TASK DIRECTIONS: Take the entries that follow and return only the lines from the one with "Task: Submit the quote request" through the final line, leaving every picture behind.

DATA SHOWN:
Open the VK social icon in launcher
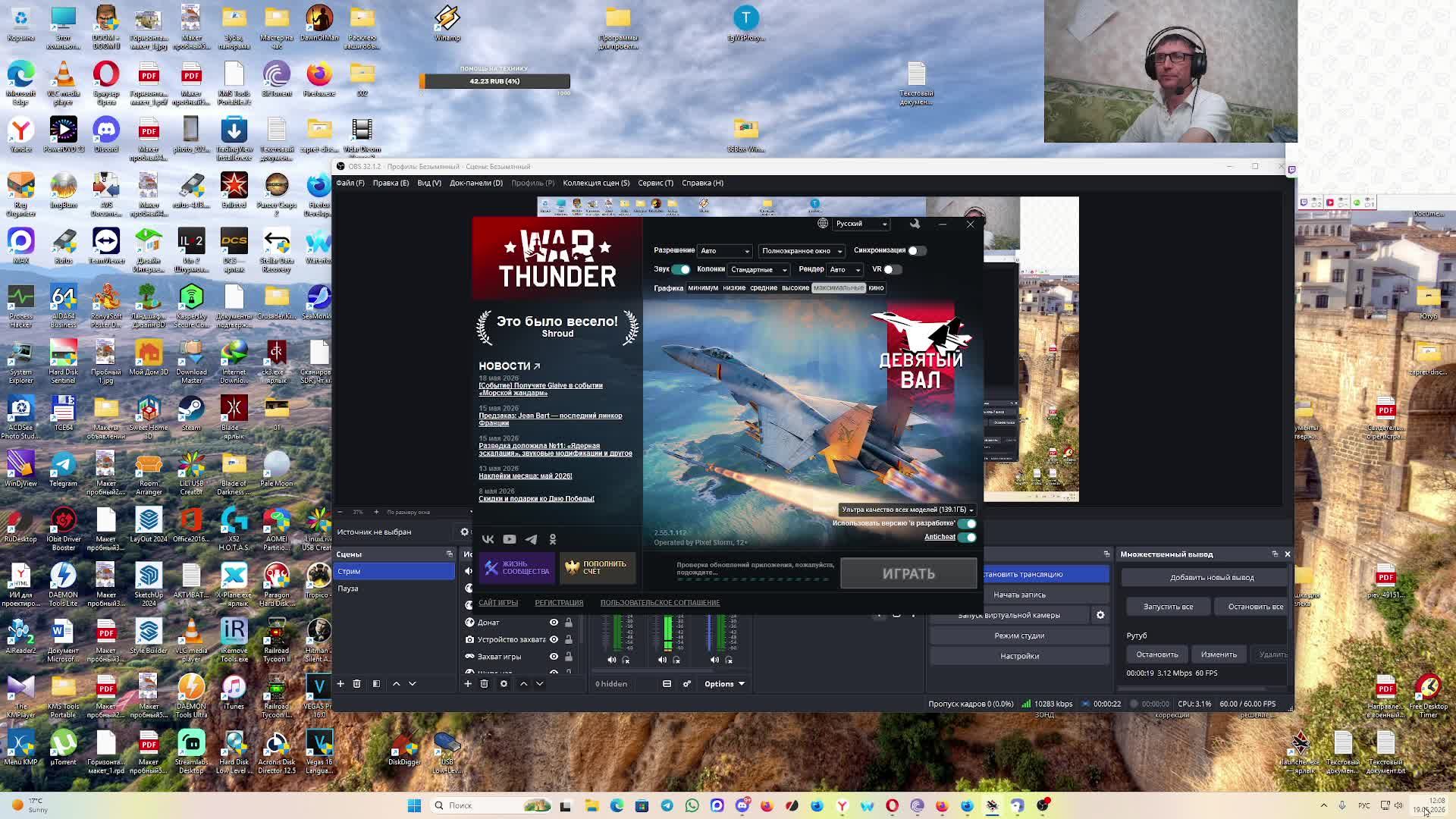 [x=488, y=539]
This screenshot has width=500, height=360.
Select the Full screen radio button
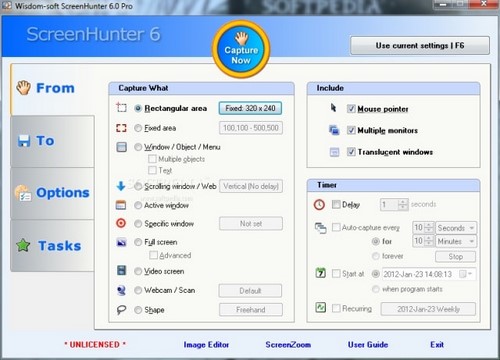[x=138, y=242]
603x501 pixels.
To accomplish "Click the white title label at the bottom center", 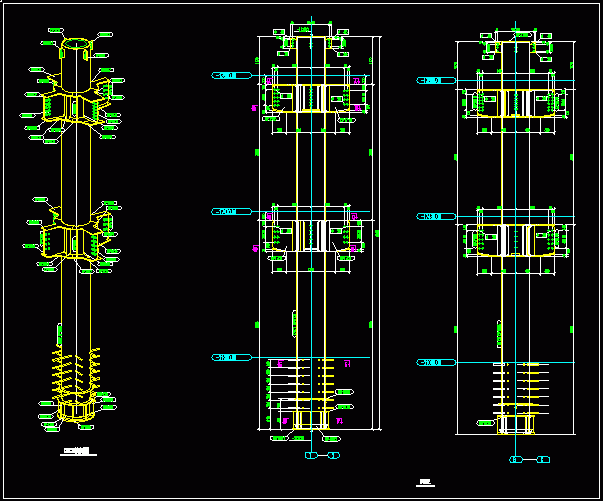I will (424, 483).
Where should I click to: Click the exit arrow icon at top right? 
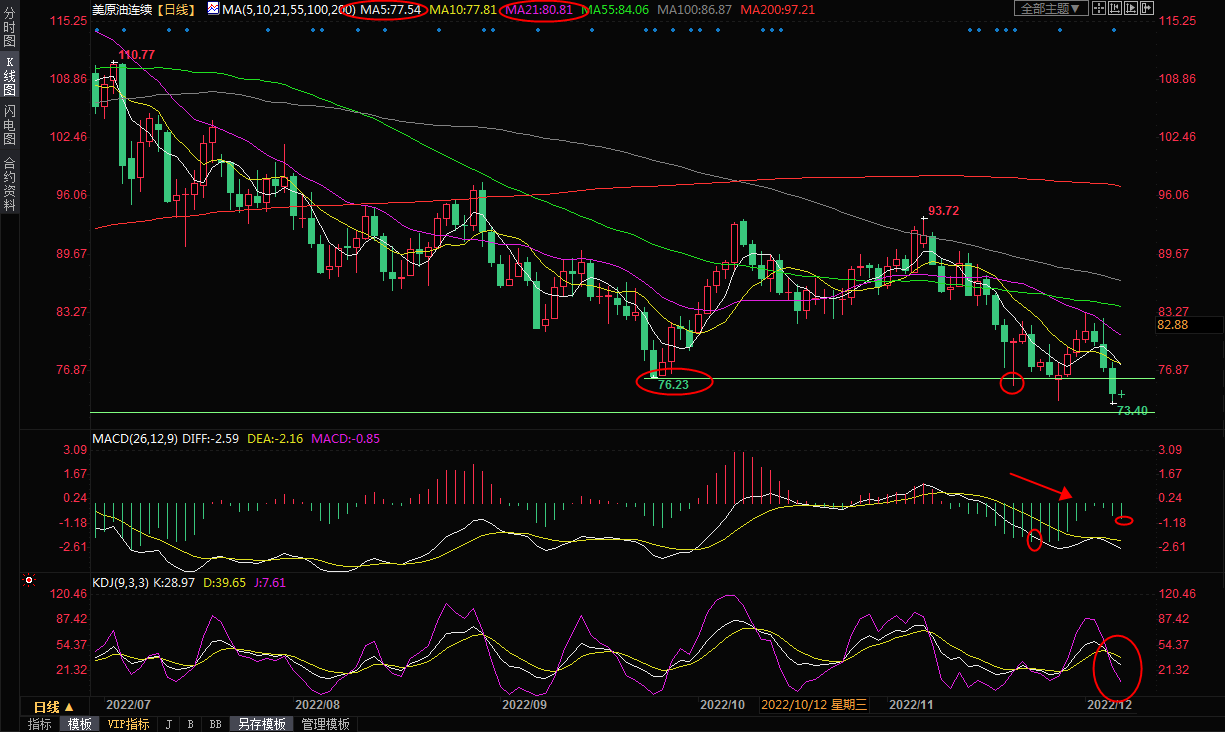coord(1147,8)
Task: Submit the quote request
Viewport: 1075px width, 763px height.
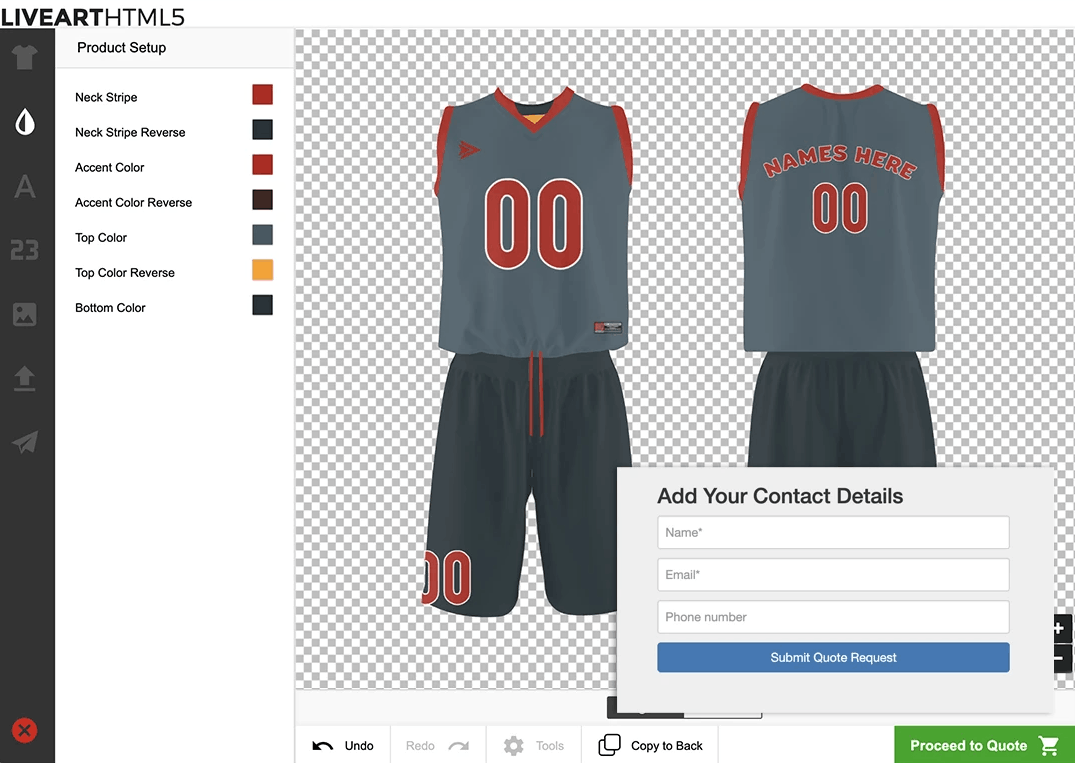Action: (x=833, y=658)

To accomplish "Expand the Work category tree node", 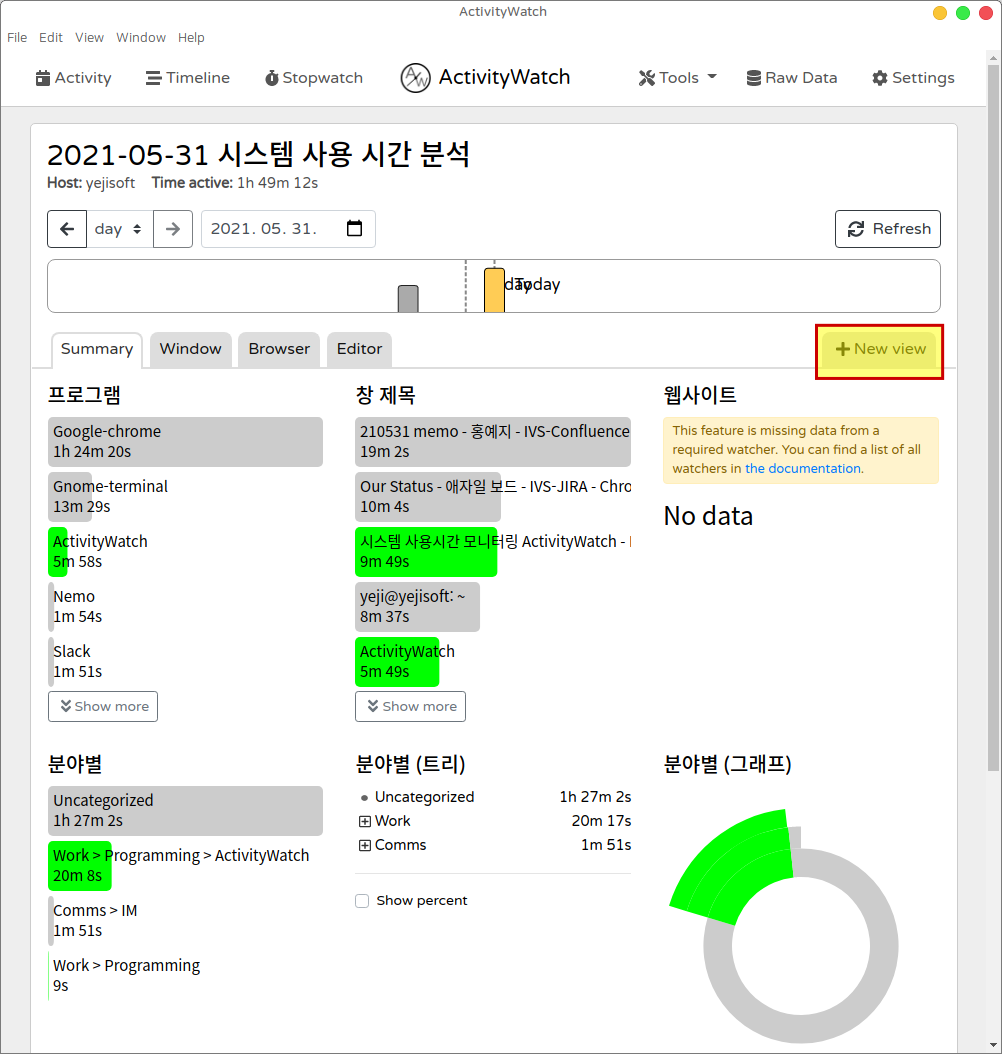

RESPONSE:
Task: Submit the quote request
Viewport: 1075px width, 763px height.
Action: (x=833, y=658)

To accomplish "Expand the Work category tree node", 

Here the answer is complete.